## AIM OF THE EXERCISE
An exact copy of all the entries is what is needed here.

## DATASET RECORDS
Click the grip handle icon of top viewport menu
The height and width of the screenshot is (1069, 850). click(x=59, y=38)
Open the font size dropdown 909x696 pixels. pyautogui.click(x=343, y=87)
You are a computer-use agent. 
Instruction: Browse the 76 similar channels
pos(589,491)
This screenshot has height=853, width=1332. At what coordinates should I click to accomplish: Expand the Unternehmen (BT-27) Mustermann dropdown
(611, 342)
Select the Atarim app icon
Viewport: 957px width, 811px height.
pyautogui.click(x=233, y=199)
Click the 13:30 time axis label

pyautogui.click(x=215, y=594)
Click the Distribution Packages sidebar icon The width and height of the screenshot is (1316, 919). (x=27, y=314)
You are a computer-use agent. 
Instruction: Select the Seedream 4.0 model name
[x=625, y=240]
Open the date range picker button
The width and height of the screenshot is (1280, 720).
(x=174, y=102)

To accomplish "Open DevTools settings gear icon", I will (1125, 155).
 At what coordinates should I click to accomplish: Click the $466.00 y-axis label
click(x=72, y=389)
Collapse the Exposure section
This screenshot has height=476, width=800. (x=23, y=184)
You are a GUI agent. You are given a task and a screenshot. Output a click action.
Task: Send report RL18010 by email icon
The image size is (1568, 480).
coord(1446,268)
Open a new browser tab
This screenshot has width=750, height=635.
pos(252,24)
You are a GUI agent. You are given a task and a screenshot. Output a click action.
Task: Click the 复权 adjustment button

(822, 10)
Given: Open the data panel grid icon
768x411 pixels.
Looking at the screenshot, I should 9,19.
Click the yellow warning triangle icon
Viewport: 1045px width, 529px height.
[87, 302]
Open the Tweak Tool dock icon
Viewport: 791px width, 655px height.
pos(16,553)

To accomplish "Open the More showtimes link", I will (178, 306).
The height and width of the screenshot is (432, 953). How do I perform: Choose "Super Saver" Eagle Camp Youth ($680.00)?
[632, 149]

## WRITTEN RESPONSE
Click the grip handle icon of top viewport menu
The height and width of the screenshot is (1069, 850). click(x=59, y=38)
Open the font size dropdown 909x696 pixels. pyautogui.click(x=343, y=87)
You are a computer-use agent. 
Instruction: Browse the 76 similar channels
pos(589,491)
This screenshot has height=853, width=1332. At what coordinates should I click to accomplish: Expand the Unternehmen (BT-27) Mustermann dropdown
(611, 342)
Select the Atarim app icon
Viewport: 957px width, 811px height.
pyautogui.click(x=233, y=199)
Click the 13:30 time axis label

pyautogui.click(x=215, y=594)
Click the Distribution Packages sidebar icon The width and height of the screenshot is (1316, 919). (x=27, y=314)
You are a computer-use agent. 
Instruction: Select the Seedream 4.0 model name
[x=625, y=240]
Open the date range picker button
The width and height of the screenshot is (1280, 720).
(x=174, y=102)

To accomplish "Open DevTools settings gear icon", I will (1125, 155).
 At what coordinates should I click to accomplish: Click the $466.00 y-axis label
click(x=72, y=389)
Collapse the Exposure section
This screenshot has height=476, width=800. (x=23, y=184)
You are a GUI agent. You are given a task and a screenshot. Output a click action.
Task: Send report RL18010 by email icon
The image size is (1568, 480).
coord(1446,268)
Open a new browser tab
This screenshot has width=750, height=635.
pos(252,24)
You are a GUI agent. You are given a task and a screenshot. Output a click action.
Task: Click the 复权 adjustment button

(822, 10)
Given: Open the data panel grid icon
768x411 pixels.
Looking at the screenshot, I should 9,19.
Click the yellow warning triangle icon
Viewport: 1045px width, 529px height.
[87, 302]
Open the Tweak Tool dock icon
Viewport: 791px width, 655px height.
pos(16,553)

To accomplish "Open the More showtimes link", I will (178, 306).
The height and width of the screenshot is (432, 953). How do I perform: Choose "Super Saver" Eagle Camp Youth ($680.00)?
[632, 149]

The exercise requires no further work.